ジャパンチケットホールディングスのグループ会社であるJapanTicketはこのほど、シンガポール航空グループの会員プログラム「KrisFlyer」、体験予約プラットフォーム「Pelago」と連携し、インバウンド富裕層向け体験事業「JapanTicket PRESTIGE」による日本体験パッケージの提供を開始した。日本各地の高付加価値体験を「マイルで予約できる形」で提供する新たな販路を構築。世界有数の富裕層会員基盤に対し、宿泊・食・文化体験を組み合わせたパッケージを直接届ける。
連携の仕組みは、JapanTicket PRESTIGEが体験の企画・運営を担い、Pelagoが予約・販売、KrisFlyerがマイルによる送客導線を提供する三位一体のモデル。これにより、海外富裕層がシームレスに日本体験を予約できる環境を実現した。
第一弾として、東京・京都の2エリアで3つのパッケージを展開。東京では「ふふ 東京 銀座」を拠点に、相撲部屋での朝稽古見学や力士との交流、ヘリコプターによる夜景遊覧を組み合わせたプランを用意。京都では、町家一棟貸「季楽 邸 清水」に滞在し、舞妓文化体験を楽しむ内容となっている。
いずれも数十万マイル規模での交換が必要となる高付加価値商品で、ラグジュアリー志向の旅行者を主なターゲットとする。2026年6月体験分まで予約が可能としている。
背景には、アジアを中心とした富裕層の間で「本物の日本体験」への関心が高まっていることがある。訪日外国人数が過去最高水準となる中、特にKrisFlyer上位会員は旅行への投資意欲が高く、非日常性や独自性の高い体験を求める傾向がある。

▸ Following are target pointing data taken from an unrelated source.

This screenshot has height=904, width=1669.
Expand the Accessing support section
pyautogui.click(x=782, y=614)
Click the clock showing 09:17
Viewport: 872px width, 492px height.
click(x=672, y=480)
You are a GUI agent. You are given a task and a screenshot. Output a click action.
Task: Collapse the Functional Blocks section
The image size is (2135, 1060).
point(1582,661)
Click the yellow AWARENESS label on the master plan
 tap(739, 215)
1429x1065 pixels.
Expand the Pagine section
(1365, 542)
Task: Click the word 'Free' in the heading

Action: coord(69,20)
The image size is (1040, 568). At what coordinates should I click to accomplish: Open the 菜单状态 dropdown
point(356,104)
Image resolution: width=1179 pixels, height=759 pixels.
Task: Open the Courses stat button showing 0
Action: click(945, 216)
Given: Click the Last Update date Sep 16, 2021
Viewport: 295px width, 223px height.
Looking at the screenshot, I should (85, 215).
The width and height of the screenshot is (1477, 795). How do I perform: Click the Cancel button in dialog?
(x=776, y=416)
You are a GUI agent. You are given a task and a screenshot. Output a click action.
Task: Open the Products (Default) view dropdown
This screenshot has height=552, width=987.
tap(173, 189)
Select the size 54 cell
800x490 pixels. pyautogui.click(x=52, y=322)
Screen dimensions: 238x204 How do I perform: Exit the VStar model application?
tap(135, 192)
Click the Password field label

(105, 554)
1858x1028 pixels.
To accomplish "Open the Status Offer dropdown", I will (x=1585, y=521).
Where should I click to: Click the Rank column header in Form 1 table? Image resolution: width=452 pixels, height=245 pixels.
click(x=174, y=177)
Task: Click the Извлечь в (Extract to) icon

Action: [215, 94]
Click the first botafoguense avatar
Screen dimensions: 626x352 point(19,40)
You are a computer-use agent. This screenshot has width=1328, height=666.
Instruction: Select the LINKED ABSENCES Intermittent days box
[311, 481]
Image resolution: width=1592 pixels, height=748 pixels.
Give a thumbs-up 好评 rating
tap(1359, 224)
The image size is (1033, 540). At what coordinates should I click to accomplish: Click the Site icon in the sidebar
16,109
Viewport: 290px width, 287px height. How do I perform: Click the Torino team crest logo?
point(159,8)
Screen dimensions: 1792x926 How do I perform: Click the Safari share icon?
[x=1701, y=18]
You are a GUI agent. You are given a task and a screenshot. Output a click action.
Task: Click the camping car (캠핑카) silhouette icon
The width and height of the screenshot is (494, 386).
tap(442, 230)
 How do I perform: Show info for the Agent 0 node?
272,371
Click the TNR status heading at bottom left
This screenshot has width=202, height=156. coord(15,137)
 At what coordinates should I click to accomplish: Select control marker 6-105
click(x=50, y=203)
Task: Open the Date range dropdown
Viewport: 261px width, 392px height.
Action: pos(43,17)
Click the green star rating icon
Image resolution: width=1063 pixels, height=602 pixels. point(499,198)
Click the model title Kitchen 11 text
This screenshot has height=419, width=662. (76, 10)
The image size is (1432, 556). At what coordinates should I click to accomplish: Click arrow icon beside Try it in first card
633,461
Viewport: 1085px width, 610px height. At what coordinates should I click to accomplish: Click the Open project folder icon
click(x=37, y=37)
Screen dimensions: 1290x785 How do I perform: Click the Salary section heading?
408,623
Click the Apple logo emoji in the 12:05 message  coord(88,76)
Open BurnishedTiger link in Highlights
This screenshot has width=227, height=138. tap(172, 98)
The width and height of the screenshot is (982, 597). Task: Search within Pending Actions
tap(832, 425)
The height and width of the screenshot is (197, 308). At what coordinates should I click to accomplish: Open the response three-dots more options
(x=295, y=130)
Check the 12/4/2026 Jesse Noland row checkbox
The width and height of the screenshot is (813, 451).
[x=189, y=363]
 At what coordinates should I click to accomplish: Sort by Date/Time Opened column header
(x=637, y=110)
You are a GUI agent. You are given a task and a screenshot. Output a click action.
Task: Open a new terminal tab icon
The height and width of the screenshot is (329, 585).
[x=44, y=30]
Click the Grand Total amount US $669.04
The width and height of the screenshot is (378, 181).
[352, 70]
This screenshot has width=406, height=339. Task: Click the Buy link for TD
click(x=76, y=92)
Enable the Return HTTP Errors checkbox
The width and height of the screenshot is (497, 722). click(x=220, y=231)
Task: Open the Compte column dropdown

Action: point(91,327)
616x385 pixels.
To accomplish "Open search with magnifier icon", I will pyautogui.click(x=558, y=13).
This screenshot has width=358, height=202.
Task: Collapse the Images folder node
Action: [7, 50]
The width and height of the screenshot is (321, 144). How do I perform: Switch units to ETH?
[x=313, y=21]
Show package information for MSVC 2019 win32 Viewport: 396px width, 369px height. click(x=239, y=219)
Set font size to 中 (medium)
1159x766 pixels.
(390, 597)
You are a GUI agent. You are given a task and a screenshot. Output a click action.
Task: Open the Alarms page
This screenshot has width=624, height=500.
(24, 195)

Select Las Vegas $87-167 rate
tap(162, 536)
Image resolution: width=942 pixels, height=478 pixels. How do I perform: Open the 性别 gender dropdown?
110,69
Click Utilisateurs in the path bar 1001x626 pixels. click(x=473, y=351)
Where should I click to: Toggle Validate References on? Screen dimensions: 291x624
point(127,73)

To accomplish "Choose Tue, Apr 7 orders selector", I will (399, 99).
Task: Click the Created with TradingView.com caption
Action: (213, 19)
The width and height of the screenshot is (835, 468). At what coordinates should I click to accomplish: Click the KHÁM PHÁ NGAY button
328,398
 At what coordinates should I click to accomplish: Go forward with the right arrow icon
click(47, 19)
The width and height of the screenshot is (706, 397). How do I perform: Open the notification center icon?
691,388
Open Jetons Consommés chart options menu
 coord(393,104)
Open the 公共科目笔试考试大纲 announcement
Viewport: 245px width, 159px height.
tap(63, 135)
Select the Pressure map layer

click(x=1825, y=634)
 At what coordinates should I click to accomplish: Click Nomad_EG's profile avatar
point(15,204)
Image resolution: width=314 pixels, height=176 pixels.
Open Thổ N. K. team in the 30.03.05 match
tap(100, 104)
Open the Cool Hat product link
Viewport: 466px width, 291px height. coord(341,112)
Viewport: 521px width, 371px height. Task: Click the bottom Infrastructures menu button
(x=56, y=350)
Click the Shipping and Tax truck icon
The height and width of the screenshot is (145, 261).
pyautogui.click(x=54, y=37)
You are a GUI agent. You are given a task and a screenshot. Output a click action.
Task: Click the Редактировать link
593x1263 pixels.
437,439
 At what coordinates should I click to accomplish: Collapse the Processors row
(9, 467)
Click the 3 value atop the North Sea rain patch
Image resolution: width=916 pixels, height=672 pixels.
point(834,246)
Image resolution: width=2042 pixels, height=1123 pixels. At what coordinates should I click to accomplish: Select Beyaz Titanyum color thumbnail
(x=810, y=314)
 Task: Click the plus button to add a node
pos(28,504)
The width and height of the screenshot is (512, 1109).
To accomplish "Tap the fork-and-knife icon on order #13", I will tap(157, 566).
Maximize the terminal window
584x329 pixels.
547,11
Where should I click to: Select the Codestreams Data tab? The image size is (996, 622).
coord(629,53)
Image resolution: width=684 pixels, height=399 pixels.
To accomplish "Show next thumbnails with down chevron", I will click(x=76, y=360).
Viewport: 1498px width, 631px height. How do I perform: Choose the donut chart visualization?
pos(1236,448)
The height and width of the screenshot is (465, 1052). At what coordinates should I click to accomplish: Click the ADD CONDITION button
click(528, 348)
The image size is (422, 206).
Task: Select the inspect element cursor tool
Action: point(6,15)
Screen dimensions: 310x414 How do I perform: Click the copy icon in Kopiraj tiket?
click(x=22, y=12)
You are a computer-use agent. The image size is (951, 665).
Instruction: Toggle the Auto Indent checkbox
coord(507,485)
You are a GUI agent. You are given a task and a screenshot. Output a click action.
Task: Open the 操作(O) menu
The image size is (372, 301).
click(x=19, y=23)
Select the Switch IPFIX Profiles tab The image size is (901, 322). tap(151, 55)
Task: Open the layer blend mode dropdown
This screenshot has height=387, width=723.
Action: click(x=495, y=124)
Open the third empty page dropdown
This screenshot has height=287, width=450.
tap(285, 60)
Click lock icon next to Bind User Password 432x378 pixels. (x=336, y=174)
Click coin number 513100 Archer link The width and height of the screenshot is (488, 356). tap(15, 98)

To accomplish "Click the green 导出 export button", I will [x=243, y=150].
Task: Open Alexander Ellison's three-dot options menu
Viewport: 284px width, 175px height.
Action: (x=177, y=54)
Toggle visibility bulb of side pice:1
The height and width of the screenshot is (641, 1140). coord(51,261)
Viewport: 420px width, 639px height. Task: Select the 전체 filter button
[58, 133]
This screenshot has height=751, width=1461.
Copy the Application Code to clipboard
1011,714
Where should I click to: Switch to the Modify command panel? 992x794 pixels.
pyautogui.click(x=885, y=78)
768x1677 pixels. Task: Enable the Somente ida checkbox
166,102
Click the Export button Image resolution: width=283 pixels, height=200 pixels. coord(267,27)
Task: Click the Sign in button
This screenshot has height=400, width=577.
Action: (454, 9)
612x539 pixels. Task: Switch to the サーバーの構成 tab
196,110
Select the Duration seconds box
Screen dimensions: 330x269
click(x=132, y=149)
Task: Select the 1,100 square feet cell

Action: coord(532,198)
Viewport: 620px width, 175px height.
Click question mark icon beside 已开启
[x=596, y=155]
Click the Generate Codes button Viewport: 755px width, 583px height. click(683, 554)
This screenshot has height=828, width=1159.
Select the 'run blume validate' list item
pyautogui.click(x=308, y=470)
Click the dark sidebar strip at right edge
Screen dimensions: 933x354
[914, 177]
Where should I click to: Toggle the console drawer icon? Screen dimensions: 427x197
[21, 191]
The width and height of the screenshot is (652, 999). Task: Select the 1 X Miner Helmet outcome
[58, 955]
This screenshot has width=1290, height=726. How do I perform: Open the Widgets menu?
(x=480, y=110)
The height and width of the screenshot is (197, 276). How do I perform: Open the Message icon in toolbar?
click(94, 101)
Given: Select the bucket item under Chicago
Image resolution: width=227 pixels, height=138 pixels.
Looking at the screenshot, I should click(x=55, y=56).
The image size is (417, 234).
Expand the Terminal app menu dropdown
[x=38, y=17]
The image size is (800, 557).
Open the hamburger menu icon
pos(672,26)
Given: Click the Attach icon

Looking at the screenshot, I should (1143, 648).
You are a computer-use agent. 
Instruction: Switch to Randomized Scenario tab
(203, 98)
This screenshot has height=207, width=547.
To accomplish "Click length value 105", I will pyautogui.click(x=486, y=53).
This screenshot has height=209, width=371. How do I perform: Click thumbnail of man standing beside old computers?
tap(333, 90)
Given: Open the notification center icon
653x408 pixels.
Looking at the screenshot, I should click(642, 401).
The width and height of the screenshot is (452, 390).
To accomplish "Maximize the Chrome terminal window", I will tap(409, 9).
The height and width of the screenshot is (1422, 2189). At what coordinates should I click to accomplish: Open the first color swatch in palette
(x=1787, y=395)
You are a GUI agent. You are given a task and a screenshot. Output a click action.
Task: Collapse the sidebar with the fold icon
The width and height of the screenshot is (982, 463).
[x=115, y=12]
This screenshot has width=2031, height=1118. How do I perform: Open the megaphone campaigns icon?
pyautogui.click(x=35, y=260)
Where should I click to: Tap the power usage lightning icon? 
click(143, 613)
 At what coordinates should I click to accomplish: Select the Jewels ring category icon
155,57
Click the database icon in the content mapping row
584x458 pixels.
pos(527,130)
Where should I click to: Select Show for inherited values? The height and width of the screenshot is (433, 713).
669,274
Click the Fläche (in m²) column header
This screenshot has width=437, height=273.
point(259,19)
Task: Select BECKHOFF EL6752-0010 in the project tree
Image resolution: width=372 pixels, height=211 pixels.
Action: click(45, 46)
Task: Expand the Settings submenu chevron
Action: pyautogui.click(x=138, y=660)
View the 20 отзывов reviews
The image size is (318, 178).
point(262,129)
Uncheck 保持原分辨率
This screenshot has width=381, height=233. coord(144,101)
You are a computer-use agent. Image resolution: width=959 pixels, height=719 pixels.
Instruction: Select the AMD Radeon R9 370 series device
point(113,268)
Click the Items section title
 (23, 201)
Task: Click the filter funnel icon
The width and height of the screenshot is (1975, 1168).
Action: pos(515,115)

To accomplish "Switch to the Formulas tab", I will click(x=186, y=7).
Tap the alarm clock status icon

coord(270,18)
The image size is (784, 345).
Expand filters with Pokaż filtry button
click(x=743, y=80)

JapanTicketはこれまで、国内の宿泊施設や文化事業者と連携し、高付加価値体験の造成を進めてきた。今回の連携により、これらのコンテンツをグローバルな富裕層市場へ直接展開できるようになり、地方を含めた新たな需要創出にもつながるとみられる。
同社は今後も、体験価値の高度化と販売チャネルの拡張を通じ、日本の観光資源を世界に発信していく方針だ。